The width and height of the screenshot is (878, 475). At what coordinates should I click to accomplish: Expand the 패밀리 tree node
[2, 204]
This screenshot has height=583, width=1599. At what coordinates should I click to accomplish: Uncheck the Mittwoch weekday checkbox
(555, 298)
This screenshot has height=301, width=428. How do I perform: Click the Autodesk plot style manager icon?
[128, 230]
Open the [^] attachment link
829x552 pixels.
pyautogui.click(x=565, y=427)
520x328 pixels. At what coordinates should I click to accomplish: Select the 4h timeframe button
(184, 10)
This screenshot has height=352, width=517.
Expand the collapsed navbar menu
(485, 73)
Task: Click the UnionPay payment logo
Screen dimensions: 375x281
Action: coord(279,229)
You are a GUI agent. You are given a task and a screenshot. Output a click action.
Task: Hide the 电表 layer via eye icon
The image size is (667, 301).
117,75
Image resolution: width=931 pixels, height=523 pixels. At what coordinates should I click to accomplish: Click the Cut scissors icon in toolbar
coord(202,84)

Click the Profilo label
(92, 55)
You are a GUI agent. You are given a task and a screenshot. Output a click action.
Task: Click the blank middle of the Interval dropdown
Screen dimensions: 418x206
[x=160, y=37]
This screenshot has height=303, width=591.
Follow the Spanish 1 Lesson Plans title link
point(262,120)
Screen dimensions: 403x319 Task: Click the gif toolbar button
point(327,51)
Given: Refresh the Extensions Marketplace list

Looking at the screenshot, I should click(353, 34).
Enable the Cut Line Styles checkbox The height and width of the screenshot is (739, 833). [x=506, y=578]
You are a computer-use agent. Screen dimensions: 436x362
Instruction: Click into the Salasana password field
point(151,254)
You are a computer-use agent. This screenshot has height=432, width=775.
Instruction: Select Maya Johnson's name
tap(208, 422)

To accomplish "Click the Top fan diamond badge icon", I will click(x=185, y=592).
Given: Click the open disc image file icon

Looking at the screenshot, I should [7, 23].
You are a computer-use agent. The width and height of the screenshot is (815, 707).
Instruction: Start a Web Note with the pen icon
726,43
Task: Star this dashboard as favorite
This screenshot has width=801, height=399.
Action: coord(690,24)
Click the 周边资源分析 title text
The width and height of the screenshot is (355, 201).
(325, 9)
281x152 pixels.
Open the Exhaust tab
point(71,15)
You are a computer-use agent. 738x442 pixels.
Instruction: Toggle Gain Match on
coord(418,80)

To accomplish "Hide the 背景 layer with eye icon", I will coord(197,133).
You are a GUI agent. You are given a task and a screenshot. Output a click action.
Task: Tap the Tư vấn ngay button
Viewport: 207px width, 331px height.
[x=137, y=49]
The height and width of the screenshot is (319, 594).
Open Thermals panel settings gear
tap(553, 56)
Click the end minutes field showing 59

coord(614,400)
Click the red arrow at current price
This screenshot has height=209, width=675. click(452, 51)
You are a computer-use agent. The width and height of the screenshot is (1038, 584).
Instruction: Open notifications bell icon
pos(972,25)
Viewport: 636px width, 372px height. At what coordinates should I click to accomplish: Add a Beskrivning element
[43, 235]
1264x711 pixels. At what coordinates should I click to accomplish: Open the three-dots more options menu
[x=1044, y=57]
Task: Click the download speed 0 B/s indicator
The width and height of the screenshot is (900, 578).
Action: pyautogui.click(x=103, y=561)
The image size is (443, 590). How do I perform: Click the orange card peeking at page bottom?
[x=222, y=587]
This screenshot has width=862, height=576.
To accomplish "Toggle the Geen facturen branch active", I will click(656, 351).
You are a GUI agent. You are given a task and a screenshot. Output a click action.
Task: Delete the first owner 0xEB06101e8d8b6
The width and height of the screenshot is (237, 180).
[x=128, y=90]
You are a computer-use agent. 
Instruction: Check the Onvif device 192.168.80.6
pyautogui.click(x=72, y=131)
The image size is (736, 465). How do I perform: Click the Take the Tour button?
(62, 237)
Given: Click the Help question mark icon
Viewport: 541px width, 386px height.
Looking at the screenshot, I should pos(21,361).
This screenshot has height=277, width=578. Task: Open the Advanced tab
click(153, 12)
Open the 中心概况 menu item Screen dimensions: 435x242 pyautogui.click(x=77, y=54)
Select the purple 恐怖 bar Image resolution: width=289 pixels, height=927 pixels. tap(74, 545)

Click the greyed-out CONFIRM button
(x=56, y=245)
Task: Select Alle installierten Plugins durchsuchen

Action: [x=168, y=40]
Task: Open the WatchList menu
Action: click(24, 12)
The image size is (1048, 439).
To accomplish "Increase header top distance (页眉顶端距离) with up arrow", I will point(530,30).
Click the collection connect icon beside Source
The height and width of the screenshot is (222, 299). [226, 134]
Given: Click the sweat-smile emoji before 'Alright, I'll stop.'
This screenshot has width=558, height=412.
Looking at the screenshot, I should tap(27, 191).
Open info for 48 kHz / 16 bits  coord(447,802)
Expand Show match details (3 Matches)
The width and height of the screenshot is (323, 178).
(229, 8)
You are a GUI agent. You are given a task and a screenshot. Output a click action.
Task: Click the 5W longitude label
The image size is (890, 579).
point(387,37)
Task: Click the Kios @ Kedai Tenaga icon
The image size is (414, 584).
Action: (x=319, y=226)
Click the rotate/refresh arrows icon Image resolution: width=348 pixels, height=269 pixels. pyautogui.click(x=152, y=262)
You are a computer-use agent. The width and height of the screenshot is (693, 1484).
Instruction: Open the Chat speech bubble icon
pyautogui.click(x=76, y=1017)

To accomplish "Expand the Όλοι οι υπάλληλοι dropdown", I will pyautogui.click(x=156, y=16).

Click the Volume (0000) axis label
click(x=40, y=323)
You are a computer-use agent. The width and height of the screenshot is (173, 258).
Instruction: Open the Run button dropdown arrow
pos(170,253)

__________________________________________________

__EXERCISE OBJECTIVE__:
The response should be the lines from the one containing "The image size is (736, 465)." through the last line of the data, set down exactly and with no other line.

__WRITTEN ANSWER__:
The image size is (736, 465). How do I perform: Click the Take the Tour button?
(62, 237)
Given: Click the Help question mark icon
Viewport: 541px width, 386px height.
Looking at the screenshot, I should pos(21,361).
This screenshot has height=277, width=578. Task: Open the Advanced tab
click(153, 12)
Open the 中心概况 menu item Screen dimensions: 435x242 pyautogui.click(x=77, y=54)
Select the purple 恐怖 bar Image resolution: width=289 pixels, height=927 pixels. tap(74, 545)

Click the greyed-out CONFIRM button
(x=56, y=245)
Task: Select Alle installierten Plugins durchsuchen

Action: [x=168, y=40]
Task: Open the WatchList menu
Action: click(24, 12)
The image size is (1048, 439).
To accomplish "Increase header top distance (页眉顶端距离) with up arrow", I will point(530,30).
Click the collection connect icon beside Source
The height and width of the screenshot is (222, 299). [226, 134]
Given: Click the sweat-smile emoji before 'Alright, I'll stop.'
This screenshot has width=558, height=412.
Looking at the screenshot, I should tap(27, 191).
Open info for 48 kHz / 16 bits  coord(447,802)
Expand Show match details (3 Matches)
The width and height of the screenshot is (323, 178).
(229, 8)
You are a GUI agent. You are given a task and a screenshot. Output a click action.
Task: Click the 5W longitude label
The image size is (890, 579).
point(387,37)
Task: Click the Kios @ Kedai Tenaga icon
The image size is (414, 584).
Action: (x=319, y=226)
Click the rotate/refresh arrows icon Image resolution: width=348 pixels, height=269 pixels. pyautogui.click(x=152, y=262)
You are a computer-use agent. The width and height of the screenshot is (693, 1484).
Instruction: Open the Chat speech bubble icon
pyautogui.click(x=76, y=1017)

To accomplish "Expand the Όλοι οι υπάλληλοι dropdown", I will pyautogui.click(x=156, y=16).

Click the Volume (0000) axis label
click(x=40, y=323)
You are a computer-use agent. The width and height of the screenshot is (173, 258).
Instruction: Open the Run button dropdown arrow
pos(170,253)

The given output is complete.